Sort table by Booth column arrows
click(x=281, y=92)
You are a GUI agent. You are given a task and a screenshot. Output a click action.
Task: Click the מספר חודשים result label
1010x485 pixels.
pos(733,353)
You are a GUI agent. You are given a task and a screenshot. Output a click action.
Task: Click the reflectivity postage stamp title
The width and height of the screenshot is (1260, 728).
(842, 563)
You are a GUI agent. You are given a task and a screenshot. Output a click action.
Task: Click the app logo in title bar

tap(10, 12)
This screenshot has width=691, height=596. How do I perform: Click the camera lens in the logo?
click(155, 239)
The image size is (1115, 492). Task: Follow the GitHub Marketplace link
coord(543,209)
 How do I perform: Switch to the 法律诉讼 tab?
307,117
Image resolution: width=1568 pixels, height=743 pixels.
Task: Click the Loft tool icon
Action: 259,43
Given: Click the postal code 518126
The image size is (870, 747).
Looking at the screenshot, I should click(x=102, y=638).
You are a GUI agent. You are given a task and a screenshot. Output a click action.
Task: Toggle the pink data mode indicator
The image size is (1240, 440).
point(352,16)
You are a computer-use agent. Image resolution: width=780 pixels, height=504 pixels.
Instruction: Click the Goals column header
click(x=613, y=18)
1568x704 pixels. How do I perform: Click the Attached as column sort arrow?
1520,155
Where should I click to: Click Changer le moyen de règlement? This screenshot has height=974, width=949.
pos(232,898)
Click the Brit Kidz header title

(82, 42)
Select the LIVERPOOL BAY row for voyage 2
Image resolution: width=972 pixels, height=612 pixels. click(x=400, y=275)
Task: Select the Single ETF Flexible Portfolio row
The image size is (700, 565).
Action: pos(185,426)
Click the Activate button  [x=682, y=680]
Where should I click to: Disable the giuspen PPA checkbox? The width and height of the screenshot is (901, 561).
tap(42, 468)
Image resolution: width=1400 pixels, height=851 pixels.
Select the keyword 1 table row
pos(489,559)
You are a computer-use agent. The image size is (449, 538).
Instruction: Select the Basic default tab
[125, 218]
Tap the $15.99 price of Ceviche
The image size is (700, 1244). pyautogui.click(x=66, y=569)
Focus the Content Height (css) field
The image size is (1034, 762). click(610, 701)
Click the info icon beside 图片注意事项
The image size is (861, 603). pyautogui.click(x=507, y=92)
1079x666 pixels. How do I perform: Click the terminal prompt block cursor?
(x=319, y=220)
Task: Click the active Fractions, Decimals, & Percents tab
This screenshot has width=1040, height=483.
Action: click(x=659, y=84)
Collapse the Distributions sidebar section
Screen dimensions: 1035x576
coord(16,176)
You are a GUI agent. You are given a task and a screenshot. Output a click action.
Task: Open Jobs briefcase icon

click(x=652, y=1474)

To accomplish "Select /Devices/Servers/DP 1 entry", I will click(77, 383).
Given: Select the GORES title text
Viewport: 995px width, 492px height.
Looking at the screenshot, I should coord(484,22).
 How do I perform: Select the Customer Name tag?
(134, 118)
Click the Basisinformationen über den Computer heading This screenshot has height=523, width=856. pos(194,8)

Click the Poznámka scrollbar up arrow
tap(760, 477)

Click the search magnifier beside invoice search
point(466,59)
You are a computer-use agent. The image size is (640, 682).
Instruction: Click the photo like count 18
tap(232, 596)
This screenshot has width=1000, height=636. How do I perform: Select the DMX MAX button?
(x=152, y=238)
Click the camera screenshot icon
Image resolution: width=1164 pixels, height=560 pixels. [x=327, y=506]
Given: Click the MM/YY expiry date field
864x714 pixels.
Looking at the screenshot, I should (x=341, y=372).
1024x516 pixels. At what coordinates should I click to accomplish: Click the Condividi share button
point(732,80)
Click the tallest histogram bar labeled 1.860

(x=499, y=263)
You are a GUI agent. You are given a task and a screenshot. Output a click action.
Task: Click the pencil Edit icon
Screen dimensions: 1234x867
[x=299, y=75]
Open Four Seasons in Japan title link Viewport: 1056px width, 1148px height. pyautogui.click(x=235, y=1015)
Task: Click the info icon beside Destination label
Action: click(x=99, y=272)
---+---
BRIEF — Word for word, output the records that appear above.

OUTPUT OF THE EXERCISE —
Sort table by Booth column arrows
click(x=281, y=92)
You are a GUI agent. You are given a task and a screenshot. Output a click action.
Task: Click the מספר חודשים result label
1010x485 pixels.
pos(733,353)
You are a GUI agent. You are given a task and a screenshot. Output a click action.
Task: Click the reflectivity postage stamp title
The width and height of the screenshot is (1260, 728).
(842, 563)
You are a GUI agent. You are given a task and a screenshot. Output a click action.
Task: Click the app logo in title bar

tap(10, 12)
This screenshot has width=691, height=596. How do I perform: Click the camera lens in the logo?
click(155, 239)
The image size is (1115, 492). Task: Follow the GitHub Marketplace link
coord(543,209)
 How do I perform: Switch to the 法律诉讼 tab?
307,117
Image resolution: width=1568 pixels, height=743 pixels.
Task: Click the Loft tool icon
Action: 259,43
Given: Click the postal code 518126
The image size is (870, 747).
Looking at the screenshot, I should click(x=102, y=638).
You are a GUI agent. You are given a task and a screenshot. Output a click action.
Task: Toggle the pink data mode indicator
The image size is (1240, 440).
point(352,16)
You are a computer-use agent. Image resolution: width=780 pixels, height=504 pixels.
Instruction: Click the Goals column header
click(x=613, y=18)
1568x704 pixels. How do I perform: Click the Attached as column sort arrow?
1520,155
Where should I click to: Click Changer le moyen de règlement? This screenshot has height=974, width=949.
pos(232,898)
Click the Brit Kidz header title

(82, 42)
Select the LIVERPOOL BAY row for voyage 2
Image resolution: width=972 pixels, height=612 pixels. click(x=400, y=275)
Task: Select the Single ETF Flexible Portfolio row
The image size is (700, 565).
Action: pos(185,426)
Click the Activate button  [x=682, y=680]
Where should I click to: Disable the giuspen PPA checkbox? The width and height of the screenshot is (901, 561).
tap(42, 468)
Image resolution: width=1400 pixels, height=851 pixels.
Select the keyword 1 table row
pos(489,559)
You are a computer-use agent. The image size is (449, 538).
Instruction: Select the Basic default tab
[125, 218]
Tap the $15.99 price of Ceviche
The image size is (700, 1244). pyautogui.click(x=66, y=569)
Focus the Content Height (css) field
The image size is (1034, 762). click(610, 701)
Click the info icon beside 图片注意事项
The image size is (861, 603). pyautogui.click(x=507, y=92)
1079x666 pixels. How do I perform: Click the terminal prompt block cursor?
(x=319, y=220)
Task: Click the active Fractions, Decimals, & Percents tab
This screenshot has width=1040, height=483.
Action: click(x=659, y=84)
Collapse the Distributions sidebar section
Screen dimensions: 1035x576
coord(16,176)
You are a GUI agent. You are given a task and a screenshot. Output a click action.
Task: Open Jobs briefcase icon

click(x=652, y=1474)

To accomplish "Select /Devices/Servers/DP 1 entry", I will click(77, 383).
Given: Select the GORES title text
Viewport: 995px width, 492px height.
Looking at the screenshot, I should coord(484,22).
 How do I perform: Select the Customer Name tag?
(134, 118)
Click the Basisinformationen über den Computer heading This screenshot has height=523, width=856. pos(194,8)

Click the Poznámka scrollbar up arrow
tap(760, 477)

Click the search magnifier beside invoice search
point(466,59)
You are a computer-use agent. The image size is (640, 682).
Instruction: Click the photo like count 18
tap(232, 596)
This screenshot has width=1000, height=636. How do I perform: Select the DMX MAX button?
(x=152, y=238)
Click the camera screenshot icon
Image resolution: width=1164 pixels, height=560 pixels. [x=327, y=506]
Given: Click the MM/YY expiry date field
864x714 pixels.
Looking at the screenshot, I should (x=341, y=372).
1024x516 pixels. At what coordinates should I click to accomplish: Click the Condividi share button
point(732,80)
Click the tallest histogram bar labeled 1.860

(x=499, y=263)
You are a GUI agent. You are given a task and a screenshot. Output a click action.
Task: Click the pencil Edit icon
Screen dimensions: 1234x867
[x=299, y=75]
Open Four Seasons in Japan title link Viewport: 1056px width, 1148px height. pyautogui.click(x=235, y=1015)
Task: Click the info icon beside Destination label
Action: click(x=99, y=272)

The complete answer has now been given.